=== Problem requirements ===
Switch "Viewport" to "Window" everywhere in the records below, leaving every other part of them the same.

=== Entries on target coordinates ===
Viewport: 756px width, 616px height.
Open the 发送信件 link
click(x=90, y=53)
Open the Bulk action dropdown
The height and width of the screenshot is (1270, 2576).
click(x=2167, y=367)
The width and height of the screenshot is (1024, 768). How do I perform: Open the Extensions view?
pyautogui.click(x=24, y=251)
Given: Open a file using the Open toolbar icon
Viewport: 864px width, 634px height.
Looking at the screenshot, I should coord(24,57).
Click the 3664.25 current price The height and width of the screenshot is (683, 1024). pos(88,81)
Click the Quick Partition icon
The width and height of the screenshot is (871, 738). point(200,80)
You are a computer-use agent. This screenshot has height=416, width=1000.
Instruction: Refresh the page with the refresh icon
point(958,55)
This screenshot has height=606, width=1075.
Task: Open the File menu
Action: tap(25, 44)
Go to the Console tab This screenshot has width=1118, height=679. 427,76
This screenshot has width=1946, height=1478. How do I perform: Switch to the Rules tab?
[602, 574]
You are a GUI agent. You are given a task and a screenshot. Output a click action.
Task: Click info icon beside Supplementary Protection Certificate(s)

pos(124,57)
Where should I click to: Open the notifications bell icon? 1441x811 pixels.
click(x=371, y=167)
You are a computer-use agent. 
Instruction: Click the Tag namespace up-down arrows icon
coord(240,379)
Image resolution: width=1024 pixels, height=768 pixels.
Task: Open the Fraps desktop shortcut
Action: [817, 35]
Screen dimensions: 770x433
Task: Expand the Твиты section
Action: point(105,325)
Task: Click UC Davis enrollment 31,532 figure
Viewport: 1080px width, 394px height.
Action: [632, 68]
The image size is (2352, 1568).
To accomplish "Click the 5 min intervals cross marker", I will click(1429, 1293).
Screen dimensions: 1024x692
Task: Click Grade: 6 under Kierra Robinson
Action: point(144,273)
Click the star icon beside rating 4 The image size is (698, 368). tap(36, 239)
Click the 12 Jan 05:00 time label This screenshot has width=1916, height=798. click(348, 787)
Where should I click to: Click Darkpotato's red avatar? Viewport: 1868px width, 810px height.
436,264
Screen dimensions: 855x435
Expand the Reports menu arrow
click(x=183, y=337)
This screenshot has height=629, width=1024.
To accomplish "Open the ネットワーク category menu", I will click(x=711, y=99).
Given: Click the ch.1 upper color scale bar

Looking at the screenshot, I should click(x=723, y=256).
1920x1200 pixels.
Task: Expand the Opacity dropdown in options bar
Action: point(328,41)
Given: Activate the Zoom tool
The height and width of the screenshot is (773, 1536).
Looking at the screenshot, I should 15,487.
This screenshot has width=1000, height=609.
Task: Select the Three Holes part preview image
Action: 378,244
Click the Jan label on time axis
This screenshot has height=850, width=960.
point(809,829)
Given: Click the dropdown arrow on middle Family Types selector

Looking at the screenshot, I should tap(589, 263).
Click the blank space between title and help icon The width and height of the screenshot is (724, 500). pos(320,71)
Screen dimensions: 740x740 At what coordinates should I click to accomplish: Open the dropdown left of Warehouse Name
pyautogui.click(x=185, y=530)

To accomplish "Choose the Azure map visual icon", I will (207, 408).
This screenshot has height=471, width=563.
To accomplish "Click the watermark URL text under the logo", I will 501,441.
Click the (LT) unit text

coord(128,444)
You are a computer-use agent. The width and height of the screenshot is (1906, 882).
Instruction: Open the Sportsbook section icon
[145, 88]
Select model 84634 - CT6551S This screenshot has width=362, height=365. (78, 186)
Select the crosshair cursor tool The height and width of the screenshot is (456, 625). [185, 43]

=== Task result ===
Window: 756px width, 616px height.
Open the 发送信件 link
click(x=90, y=53)
Open the Bulk action dropdown
The height and width of the screenshot is (1270, 2576).
click(x=2167, y=367)
The width and height of the screenshot is (1024, 768). How do I perform: Open the Extensions view?
pyautogui.click(x=24, y=251)
Given: Open a file using the Open toolbar icon
Window: 864px width, 634px height.
Looking at the screenshot, I should coord(24,57).
Click the 3664.25 current price The height and width of the screenshot is (683, 1024). pos(88,81)
Click the Quick Partition icon
The width and height of the screenshot is (871, 738). point(200,80)
You are a computer-use agent. This screenshot has height=416, width=1000.
Instruction: Refresh the page with the refresh icon
point(958,55)
This screenshot has height=606, width=1075.
Task: Open the File menu
Action: tap(25, 44)
Go to the Console tab This screenshot has width=1118, height=679. 427,76
This screenshot has width=1946, height=1478. How do I perform: Switch to the Rules tab?
[602, 574]
You are a GUI agent. You are given a task and a screenshot. Output a click action.
Task: Click info icon beside Supplementary Protection Certificate(s)

pos(124,57)
Where should I click to: Open the notifications bell icon? 1441x811 pixels.
click(x=371, y=167)
You are a computer-use agent. 
Instruction: Click the Tag namespace up-down arrows icon
coord(240,379)
Image resolution: width=1024 pixels, height=768 pixels.
Task: Open the Fraps desktop shortcut
Action: [817, 35]
Screen dimensions: 770x433
Task: Expand the Твиты section
Action: point(105,325)
Task: Click UC Davis enrollment 31,532 figure
Window: 1080px width, 394px height.
Action: [632, 68]
The image size is (2352, 1568).
To accomplish "Click the 5 min intervals cross marker", I will click(1429, 1293).
Screen dimensions: 1024x692
Task: Click Grade: 6 under Kierra Robinson
Action: point(144,273)
Click the star icon beside rating 4 The image size is (698, 368). tap(36, 239)
Click the 12 Jan 05:00 time label This screenshot has width=1916, height=798. click(348, 787)
Where should I click to: Click Darkpotato's red avatar? Window: 1868px width, 810px height.
436,264
Screen dimensions: 855x435
Expand the Reports menu arrow
click(x=183, y=337)
This screenshot has height=629, width=1024.
To accomplish "Open the ネットワーク category menu", I will click(x=711, y=99).
Given: Click the ch.1 upper color scale bar

Looking at the screenshot, I should click(x=723, y=256).
1920x1200 pixels.
Task: Expand the Opacity dropdown in options bar
Action: point(328,41)
Given: Activate the Zoom tool
The height and width of the screenshot is (773, 1536).
Looking at the screenshot, I should 15,487.
This screenshot has width=1000, height=609.
Task: Select the Three Holes part preview image
Action: 378,244
Click the Jan label on time axis
This screenshot has height=850, width=960.
point(809,829)
Given: Click the dropdown arrow on middle Family Types selector

Looking at the screenshot, I should tap(589, 263).
Click the blank space between title and help icon The width and height of the screenshot is (724, 500). pos(320,71)
Screen dimensions: 740x740 At what coordinates should I click to accomplish: Open the dropdown left of Warehouse Name
pyautogui.click(x=185, y=530)

To accomplish "Choose the Azure map visual icon", I will (207, 408).
This screenshot has height=471, width=563.
To accomplish "Click the watermark URL text under the logo", I will 501,441.
Click the (LT) unit text

coord(128,444)
You are a computer-use agent. The width and height of the screenshot is (1906, 882).
Instruction: Open the Sportsbook section icon
[145, 88]
Select model 84634 - CT6551S This screenshot has width=362, height=365. (78, 186)
Select the crosshair cursor tool The height and width of the screenshot is (456, 625). [185, 43]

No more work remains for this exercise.